Jones changed the minds of a few recruits, brought in a few of his own and came close on several other prominent prospects while eventually reeling in a class that was ranked as high as 20th by recruiting services. That was all done on the fly. There was little time for building relationships or making in-depth evaluations.
Nonetheless, the class is now Jones' for better or worse. You only have to revisit Dooley's three years on the job to realize how much the hurriedly assembled first class matters.
The next class will matter even more.
Dooley's first class was a rush job, recruited mainly by the previous staff. His third class was too little, too late for a coach on the hot seat. And his second class wasn't good enough quick enough.
Given that background, you can appreciate how crucial Jones' next recruiting class will be. The depth chart provides confirmation.
The Vols will lose the majority of starters on their offensive and defensive lines after next season. So what they lack in experience, they will have to make up for in talent when they take on a daunting 2014 schedule, which includes the usual SEC luminaries as well as a road trip to Norman, Okla.
They also will need a top-notch back in the next recruiting class. You always need a top-notch running back in the SEC. And better to have more than one, as the recent success of Alabama and LSU would attest.
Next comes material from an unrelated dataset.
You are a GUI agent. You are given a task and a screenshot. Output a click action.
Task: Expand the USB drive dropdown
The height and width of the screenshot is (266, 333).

Another apparent need is at defensive end, where the Vols could use a disruptive pass rusher. Actually, they could use someone who would at least make an opposing quarterback occasionally relocate in the pocket.
Tennessee's secondary was a popular target when accounting for the flagrant shortcomings in pass defense. But a pass rush that produced the fewest sacks in the SEC was a noteworthy accomplice.
If you're wondering how much difference a premier running back and pass rusher could make, consider what running back Marcus Lattimore and defensive end Jadeveon Clowney have done for South Carolina.
Not all of UT's needs are position specific. There's a general need for speed on defense, as all those unfulfilled chase scenes from 2012 demonstrated.
In a conference famous for defensive speed, Tennessee once was a frontrunner. It now has one of the slowest defenses in the SEC.
Get faster on defense. Add big-time running backs and pass rushers. Recruit depth for both lines.
The to-do list is long. And time is short.